Our pond storage system can hold an estimated half a million gallons and is normally replenished by spring and fall rains to at least 80% capacity at the start of the dry winter season. As of the end of September we had an estimated 175,000 gallons, or roughly 35% of capacity.
We also nurtured our ginger and turmeric plants and our badly storm-injured papaya grove, also spent time caring for our mango fruit trees and of course our dragonfruit. We also successfully grew onions all year long which was one of Luca’s goals.


The end of summer into fall saw tons of sargassum seaweed washing up on the shores of St. Croix. It is a great soil amendment. We like to harvest it fresh out of the sea with baskets to avoid excess sand. Then we pick through it and remove all plastics. Finally, the seaweed can be fed directly to our sheep for mineral supplementation, or composted, or placed in Hugel beds, or used as mulch in the bottom of pots for young saplings.

And of course, going to the beach brings Luca all kinds of inspiration.


In early October with the bulk of the storm season behind us, we decided to replace the plastic sheeting on the greenhouse roof to enable more rain catchment.
We’ve been seeding and planting like crazy, but stymied by the intense pressure from caterpillars.

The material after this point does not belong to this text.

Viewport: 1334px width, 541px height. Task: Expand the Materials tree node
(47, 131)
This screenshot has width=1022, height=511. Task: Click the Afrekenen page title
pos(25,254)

We’re noticing a lack of the typical predator insects on the farm like Jack Spaniard wasps to control the army worms and other crop-destroying insects. There is a loss of equilibrium, and we are patiently waiting for it to return to balance.
Farmer Luca concludes: “We’ve been selling to a few restaurants and a few chefs over the summer, but for the most part we have been growing for ourselves while we organize and prepare for the future. We struggled with the drought this summer and that made us quite nervous about growing this coming season, but we are now at 30% rainwater storage capacity (normally we’d be at around 80% at this time of year). Which is not good but at least we can start the season with the water we have. And hopefully we’ll get more rain. Do a rain dance for us! See everybody soon!”